Apesar de ser considerada inédita, a iniciativa não se vê livre de críticas. "O processo começou muito atrasado e de cima para baixo", diz Miriam Duailibi, coordenadora do Instituto Ecoar pela Cidadania, de São Paulo. Na sua opinião, faria muito mais sentido se o governo tivesse incentivado, logo após a Eco 92, a realização de agendas municipais e estaduais, para só então discutir a nacional. Baseado nessa idéia, o Ecoar tem se dedicado a fomentar as "agendas do pedaço" (ver texto abaixo).
De qualquer forma, todos concordam que a fase mais difícil está por começar. "Ter um bom documento pode significar tudo ou nada. Se as lideranças políticas e empresariais não se sensibilizarem, nada vai acontecer", avalia Rubens Born. E completa: "Do lado governamental, o futuro próximo vai depender de quem for eleito em outubro, tanto no Executivo como no Legislativo". O primeiro passo seria deixar claro que a Agenda não constitui um programa deste ou daquele governo, mas um amplo pacto de toda a sociedade brasileira. "Por isso, queremos apresentar a Plataforma de Ações para todos os candidatos", diz Born. Já nesta gestão, garante Maria do Carmo, o documento será usado como base de definição para o Plano Plurianual 2003-2006, que traça as ações e metas nacionais.
Roteiro para uma agenda
O primeiro passo é reunir as pessoas. Fazer com que se conheçam e olhem juntas para si mesmas e a realidade em que vivem.
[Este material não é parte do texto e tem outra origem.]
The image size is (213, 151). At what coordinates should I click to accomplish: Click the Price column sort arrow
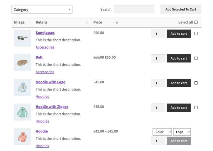[x=117, y=22]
São então convidadas a desenhar uma "árvore de sonhos", pessoais e coletivos. Em seguida, passam para o "muro de lamentações", apontando os problemas e desgostos da vizinhança. Começam então a pensar nas soluções e a definir um plano de ações, que o próprio grupo possa executar ou exigir dos responsáveis. Estabelece-se um pacto de como cumpri-lo e fiscalizá-lo. Nasce assim mais uma "Agenda 21 do Pedaço".
Criada e desenvolvida pelo Instituto Ecoar pela Cidadania, essa metodologia tem incentivado diferentes grupos a prestar atenção no presente e planejar o rumo de sua comunidade. O "pedaço" pode ser um bairro, uma escola ou uma bacia hidrográfica. "O essencial é despertarmos nas pessoas o sentimento de pertencer àquele espaço e estimulá-las a se apropriarem de seu futuro", destaca Miriam Duailibi, coordenadora do instituto.
Sediado em São Paulo, o Ecoar nasceu há dez anos, fruto direto da Eco 92. Durante a conferência, um grupo de ambientalistas e pesquisadores decidiu que era essencial criar uma entidade focada na divulgação de temas de interesse ecológico e na questão urbana. "Partimos da idéia de que a educação ambiental vai muito além de uma matéria em sala de aula. É uma dimensão que deve estar presente em qualquer projeto", explica Miriam. O desafio é grande: construir um novo tipo de relações entre as pessoas e entre elas e o planeta.